Water physicochemical analysis indicted that larval distribution and abundance was not significantly different as the measures of the water physicochemical vary. Also a change in Ecology, season, habitat category doesn’t indicate a difference on presence and absence of larvae and density of larvae in man-made habitats. Our study align with the study conducted in Northern Iran which indicated no significance difference in physicochemical characteristics and larval density [37].
In contrast to our study, that indicated the analysis of water salinity revealed that the majority of samples (88.3%) fell within the valid or normal salinity range and the 86% fell in alkaline pH, indicating predominantly fresh water conditions across the study area, studies on correlation of Anopheles larval density with physicochemical characteristics in Benin and South east Iran indicated that there was high positive correlation of larval density with temperature [13], dissolved oxygen and salinity [12, 13].This difference might be because of the difference in the source of water in urban areas of Benin and South east Iran from our study area where almost 98% of source of water for larval habitats were ground water and chemical characters were in similar ranges.
In agreement with a study conducted by Mereta et al. 2013 [9], our study found that there was wide spread distribution of Anopheles larvae in small man-made aquatic habitats but in contrast to Mereta eta al. 2013 finding, in our study, Anopheles larva was abundant in both natural and artificial habitats.
Year-round presence of larvae in artificial habitats indicated larval density, distribution and abundance were not affected by season as far as water supply continued for the purpose of mainly for construction and brick making. Expansion of An.stephensi to rural sites could be due to the rapid urbanization and industrial expansion which is accompanied with construction of water storages. The An.stephensi samples found in rural sites (40km away from Dire Dawa city) in Aseliso was in plastic sheet habitat type implicated that where ever the artificial habitats are used they are suitable for the exotic species to breed in.
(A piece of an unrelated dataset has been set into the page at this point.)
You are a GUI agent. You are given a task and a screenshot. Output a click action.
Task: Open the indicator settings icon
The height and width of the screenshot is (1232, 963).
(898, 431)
This study indicated the strong association of some ecological settings with the density and abundance of An.stephensi in urban and peri-urban than rural sites this could be due to availability of enormous construction and brick manufacturing in urban and peri-urban settings.
Conclusion
An.stephensi was the predominant species found in the study area, followed by An.arabiensis, An.amharicu, An.pharoensis, An.coustani and An.pretoriensis. Uncovered water tankers were the most efficient habitat types in urban and peri-urban sites followed by plastic sheet habitat types while hoof prints and river basins under natural habitats were the most efficient habitat types in rural and urban sites respectively. An. stephensi was found in rivers of urban site and plastic sheets of rural sites co-existing with An.arabiensis in same sites. Both shared same ecological settings and habitat types. An.amharicus was found to breed in artificial habitats of the three ecological settings.
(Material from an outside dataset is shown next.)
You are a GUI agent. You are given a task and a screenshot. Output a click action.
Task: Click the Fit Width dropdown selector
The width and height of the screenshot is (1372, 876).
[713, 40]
We report here the existence of An.amahricus for the first time in the study area, Eastern part of Ethiopia, expansion of An.stephensi in rural areas, breeding in natural habitats, and co-existing with An gambiae s.l.
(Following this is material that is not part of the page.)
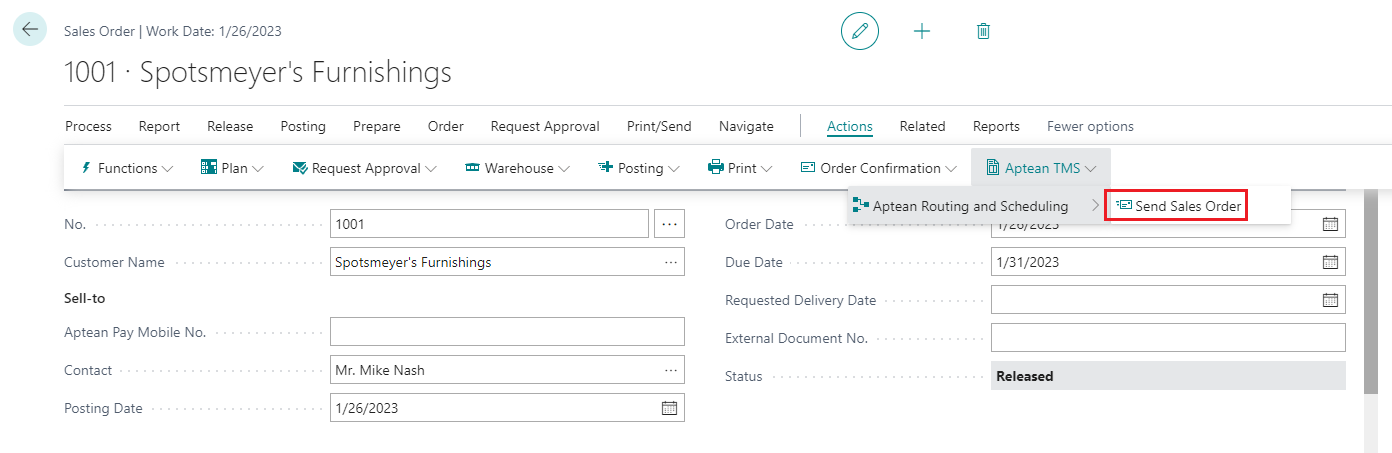Open the Posting Date calendar icon
This screenshot has height=453, width=1392.
[669, 408]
Availability of brick making, shorter distance from living houses being in urban ecology were directly correlated with larval density. The result of our study revealed that there is significant correlation of ecological and seasonal variation in the density of Anopheles larvae. Habitat abundance and positivity of uncovered water tankers in urban and pre-urban sites could indicate for feasibility and proper implementation of larval source management.
Limitation of the study
The physicochemical tests were performed in a cross-sectional way but we believe to be done during main rain season to observe if seasonal variation affects the water chemistry.